今、私が言えるのはこれだけなの。本当にごめんなさい』
倉野さんはそんな自分のことを考えてくれた先生に向かって深くお辞儀をして言った。
『先生、ありがとうございます。私のことを考えてくれたのは先生だけです。』
先生はそれに対して即反応して言った。
『それは違うと思うよ。確かにあなたから見たら、お母さんとの関係を上手く運ぶ為に考えてくれたのは、私が初めてなのかもしれない。
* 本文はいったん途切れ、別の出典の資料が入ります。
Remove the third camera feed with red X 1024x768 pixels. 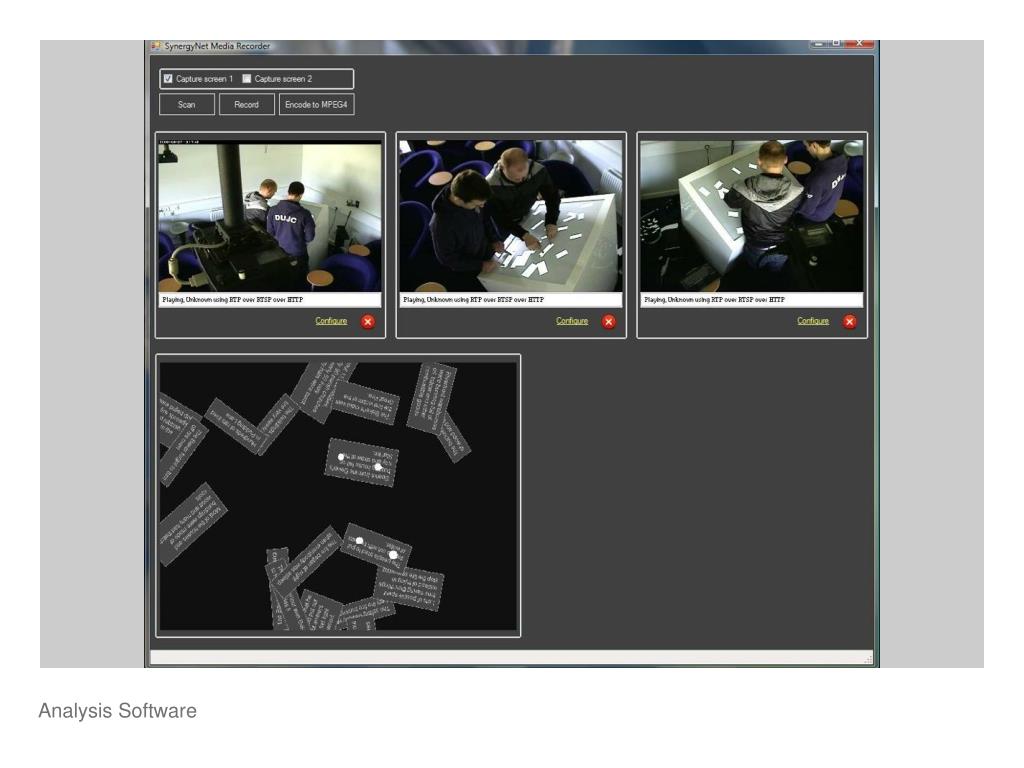(x=850, y=321)
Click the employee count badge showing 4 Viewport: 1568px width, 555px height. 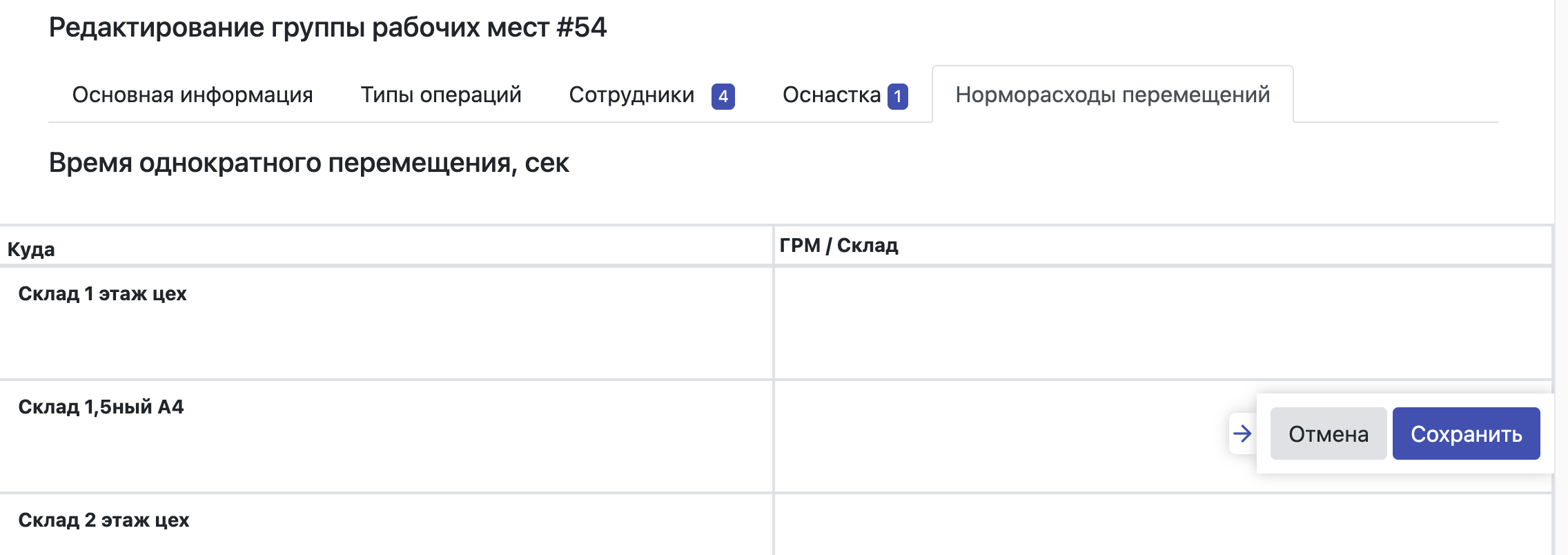click(723, 96)
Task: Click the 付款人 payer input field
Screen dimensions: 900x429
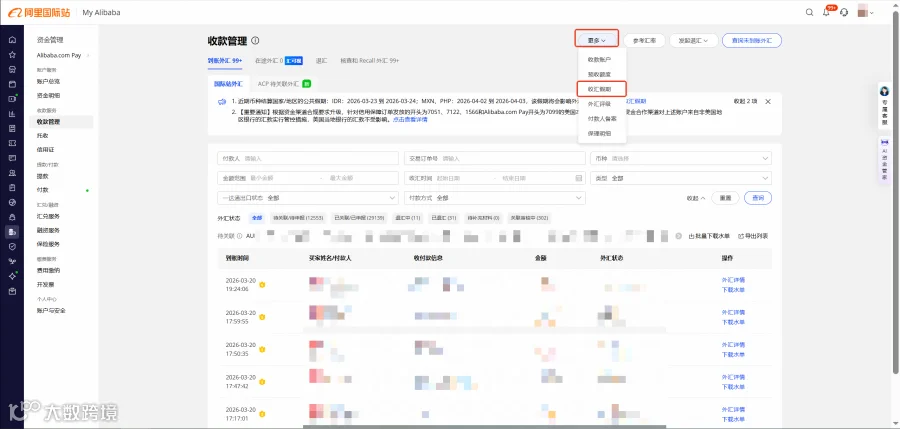Action: point(308,159)
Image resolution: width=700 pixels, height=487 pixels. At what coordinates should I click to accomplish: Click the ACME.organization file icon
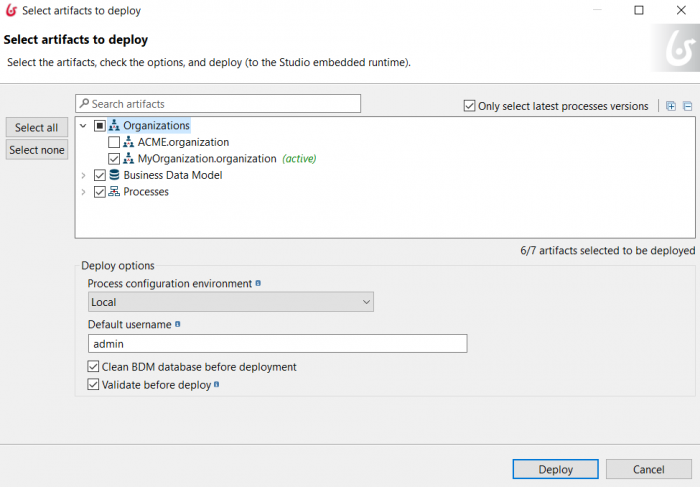129,142
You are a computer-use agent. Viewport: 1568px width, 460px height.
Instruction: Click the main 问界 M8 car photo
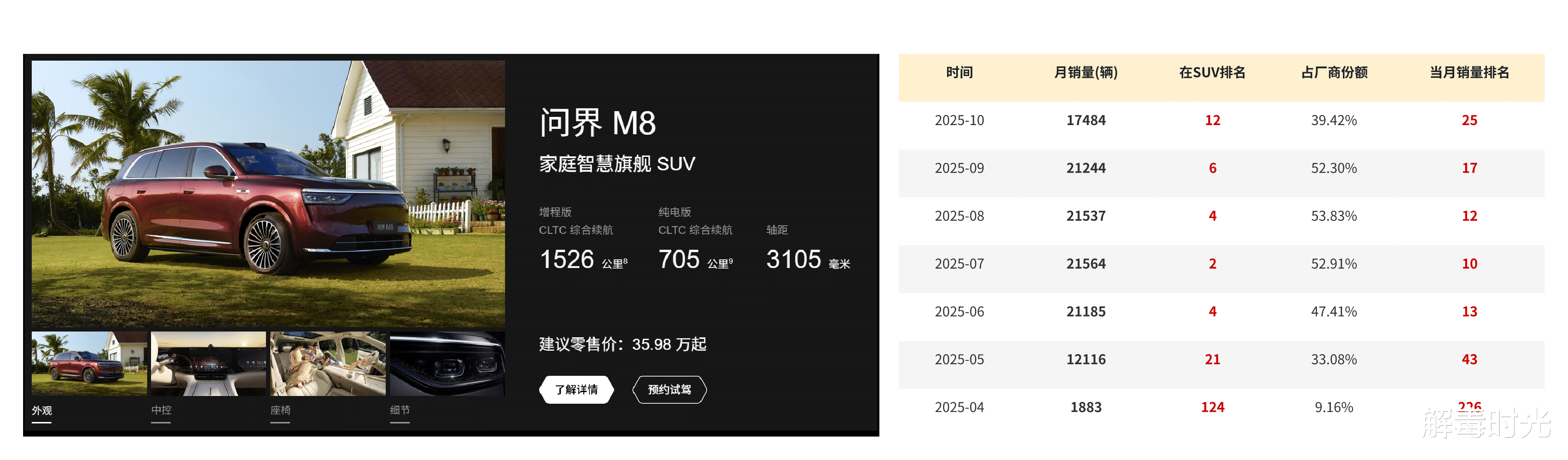tap(268, 193)
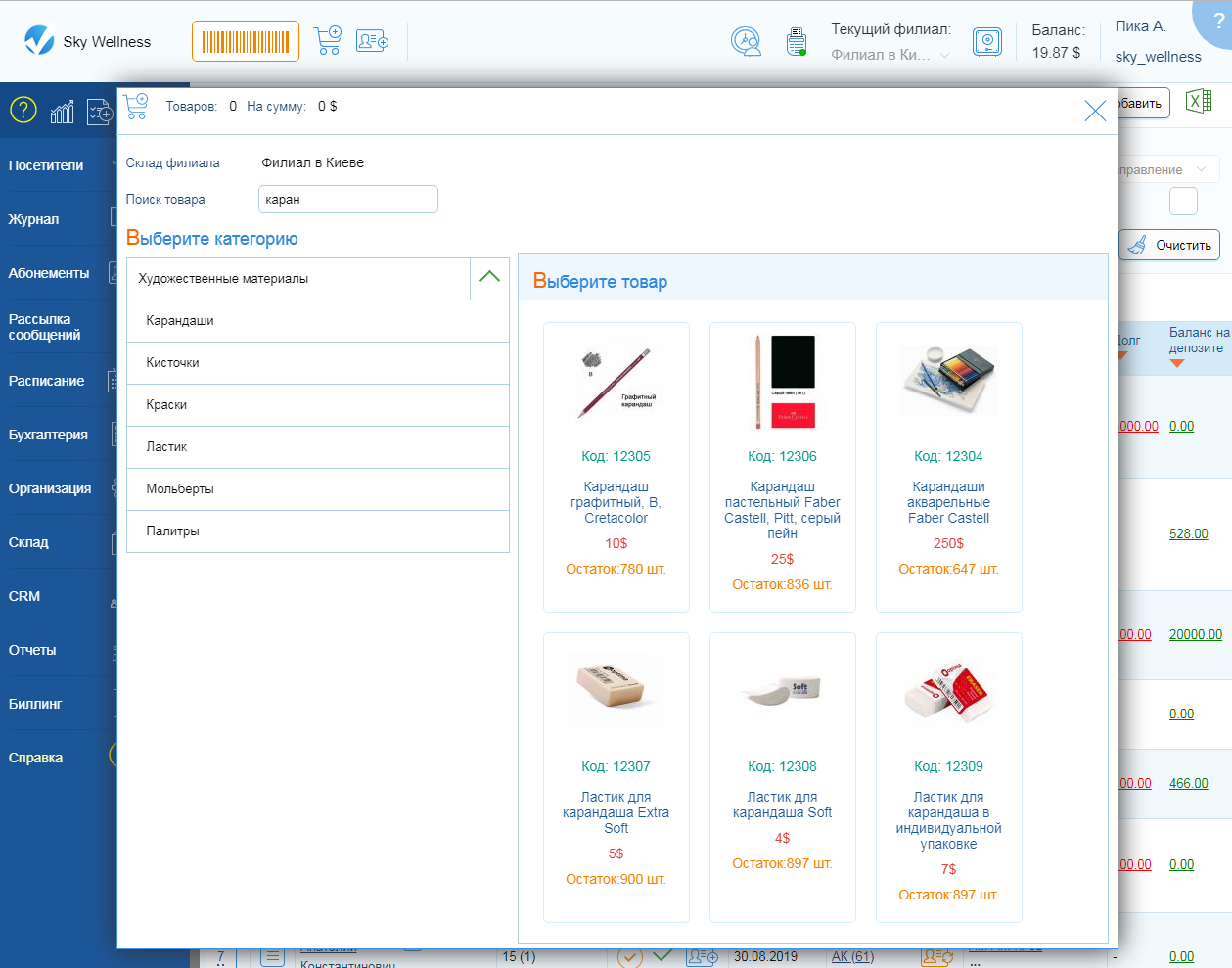Open the cash register printer icon

point(797,41)
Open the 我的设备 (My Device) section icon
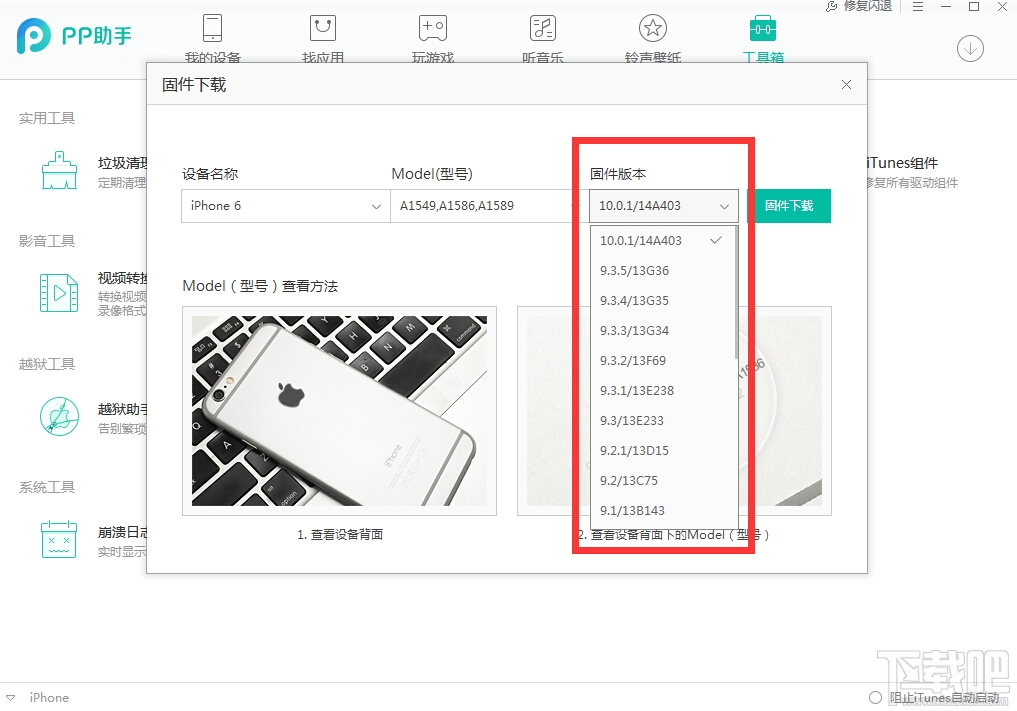The width and height of the screenshot is (1017, 711). click(x=211, y=28)
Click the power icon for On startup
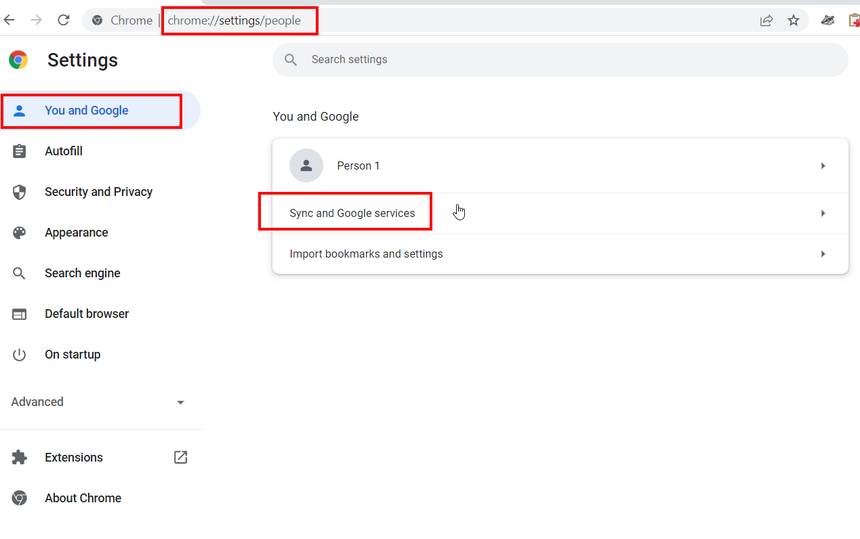 coord(19,355)
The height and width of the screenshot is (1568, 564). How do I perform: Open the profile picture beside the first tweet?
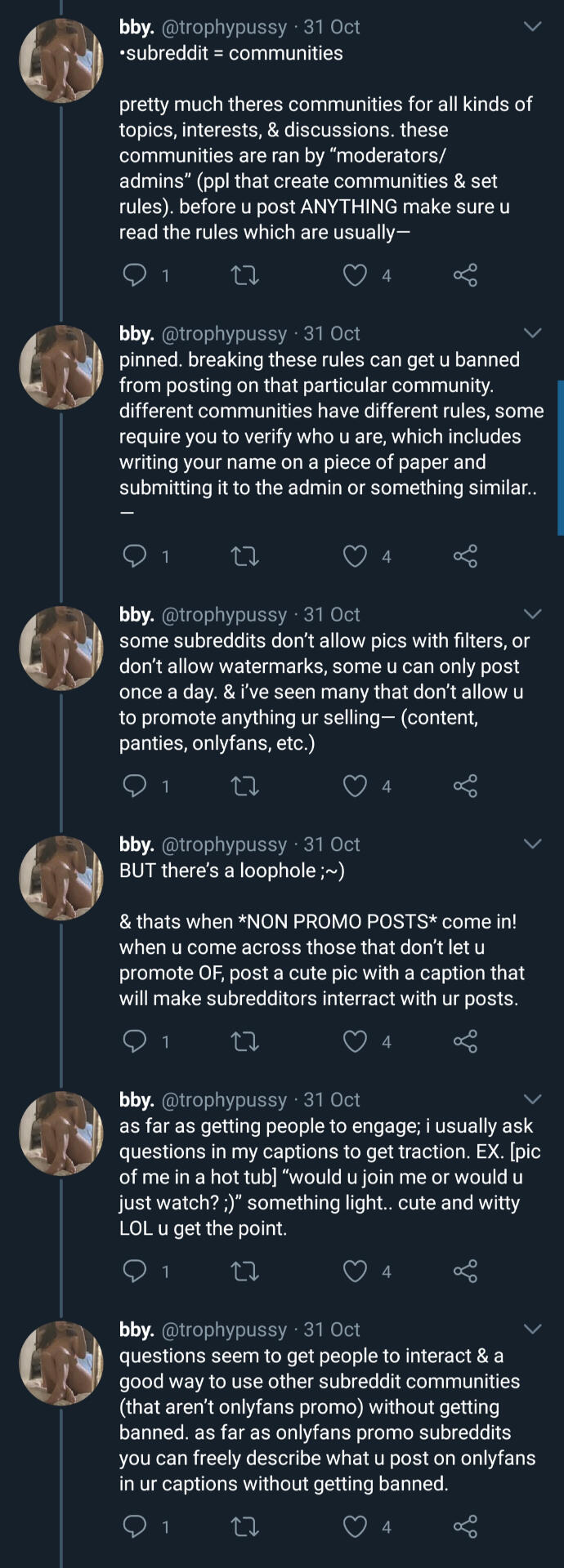(61, 61)
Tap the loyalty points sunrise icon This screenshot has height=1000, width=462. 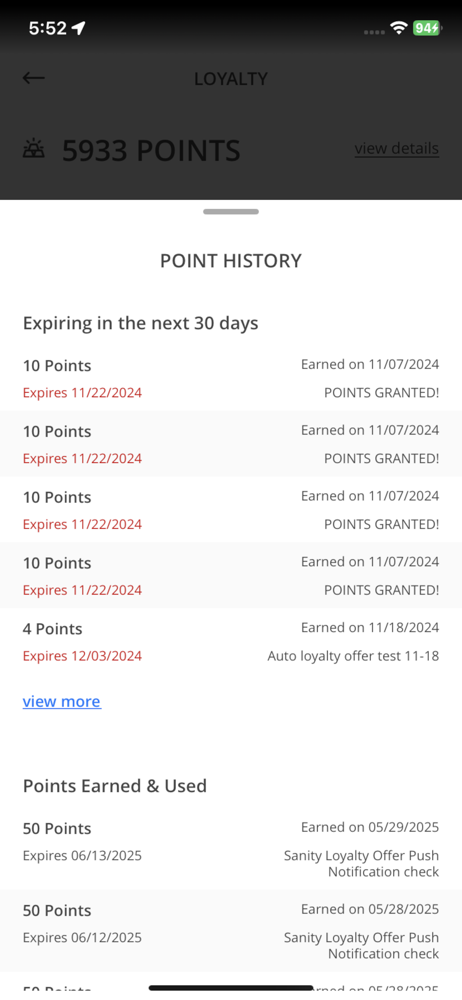click(x=34, y=150)
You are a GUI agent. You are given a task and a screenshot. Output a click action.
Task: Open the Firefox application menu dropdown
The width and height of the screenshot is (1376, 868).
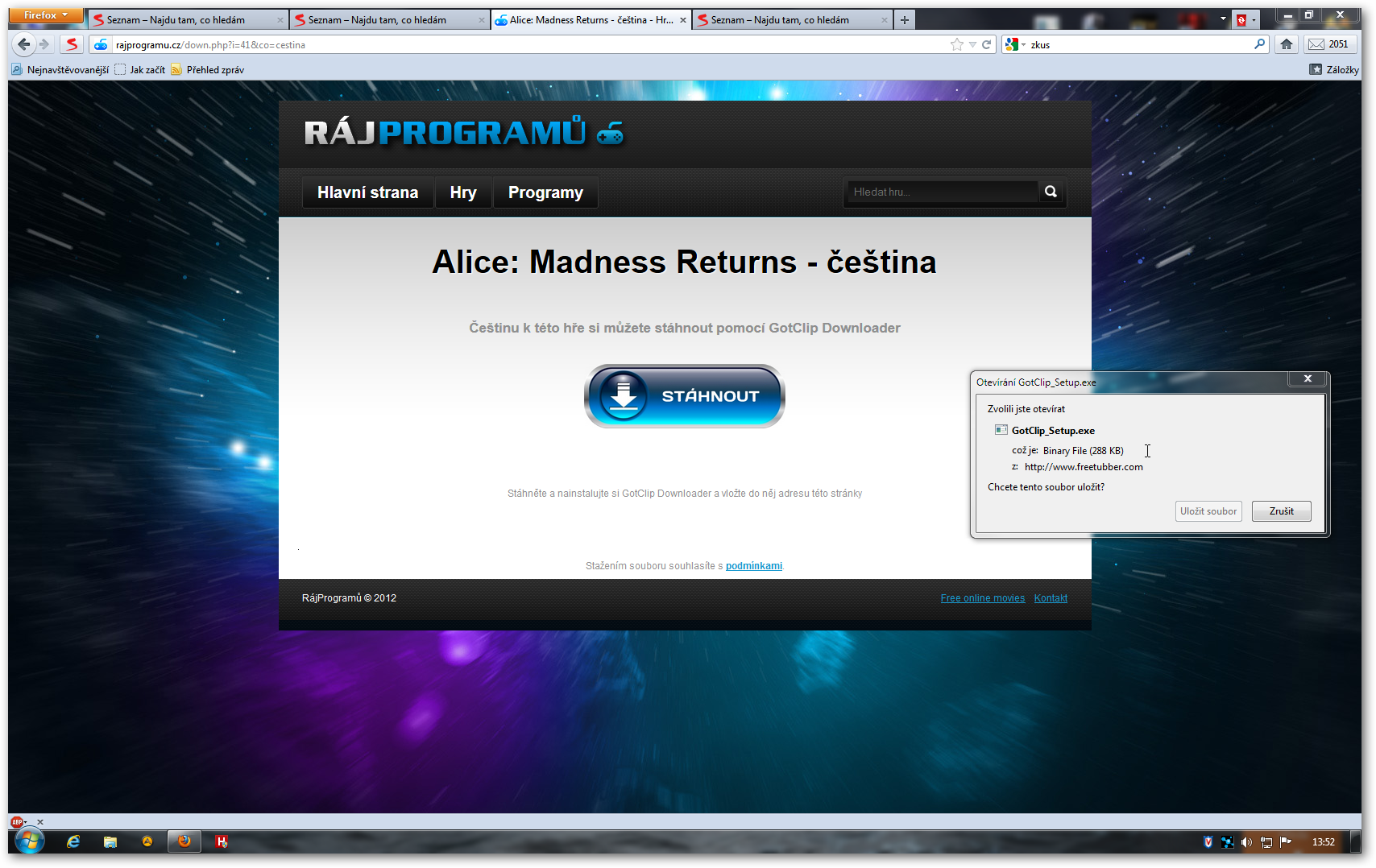click(46, 15)

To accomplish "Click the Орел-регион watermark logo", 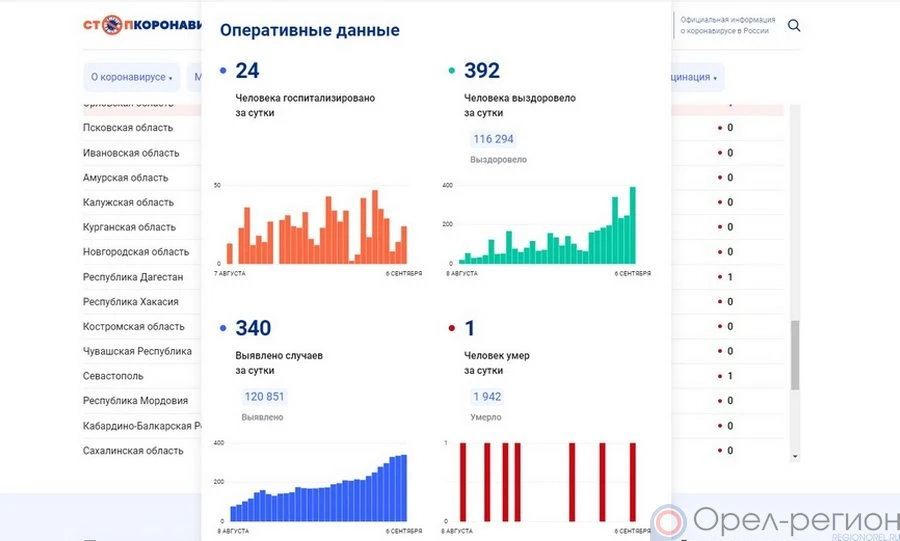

でも、あなたの未来をあなたのことを1番に考えていてくれたのはあなたの嫌いなお母さんだと思うよ。あなたの名前の由来は分からないけど、あなたを愛していなかったら倉野愛なんて名前付けないと思うよ。お母さんのせいで、全てが自分の思う高校生活が狂ったかもしれない。でも、15年生きてきてお母さんの言動が変わらないってことが分かっただけ良かったと思うよ。だから、この先の未来はお母さんが変わらないなら自分が変わるしかないんだからさ』
倉野さんは笑いながら言った。
『フフッ...先生、自分で私に良いこと言ったと思ったでしょ。マジ先生真面目すぎる。私、愛って名前嫌いなの。呼ぶ時はフルネームより苗字で呼んでください。確かに母は私のことを思って言った言葉も結構あります。でも、私にとって母といる時間は母の機嫌を取る時間でした。変わるべきものは私ではなくて、母だと思います。15年生きていて言動も何も変わらないのは、変わる気がないからだと思います。先生は母のこと見ていないから、言えることであって先生が母に会ったら多分言ったことを撤回すると思いますよ。でも、母には絶対会わないでください。母、マジやばいんで』
花岡先生は倉野さんの母親について言う時、とても怖がっているのが分かった。
それだけで、花岡先生が倉野さんに何を言おうと倉野さんに何も響いていないことに気づいた。
先生は無力に感じた。
倉野愛さんと話していたら保健室にノックをしてきた。
花岡先生は倉野さんに待っててとソファに座らせ、ドアを開けると彼女の担任が立っていた。
彼女の担任は言った。
『花岡先生、今、倉野の親御さんが職員室に来ているんですが、倉野は病弱でか弱い子だから何かあった時保健室の先生に頼みたいから、花岡先生に会いたいって言ってるんですよ。だから、今会っていただけませんか』
『でも、今保健室に倉野愛さんがいるんですよ』
『だったら、三者面談で会えば良いじゃないですか?好都合ですよ』
『ダメなんです、倉野さんは母親が嫌いなんで会えないんですよ』
すると担任は思いついたように手を叩いて言った。
『じゃあ、倉野を奥のベットに寝かせて、その間に二者面談すれば良いんじゃないですか?』
花岡先生はその案に乗ることにした。
倉野愛の母親が来る前に、倉野さんに事情を話し、渋々奥のベットに寝てもらった。
ソファに机前を綺麗にして、保健室に来る倉野愛の母親を待った。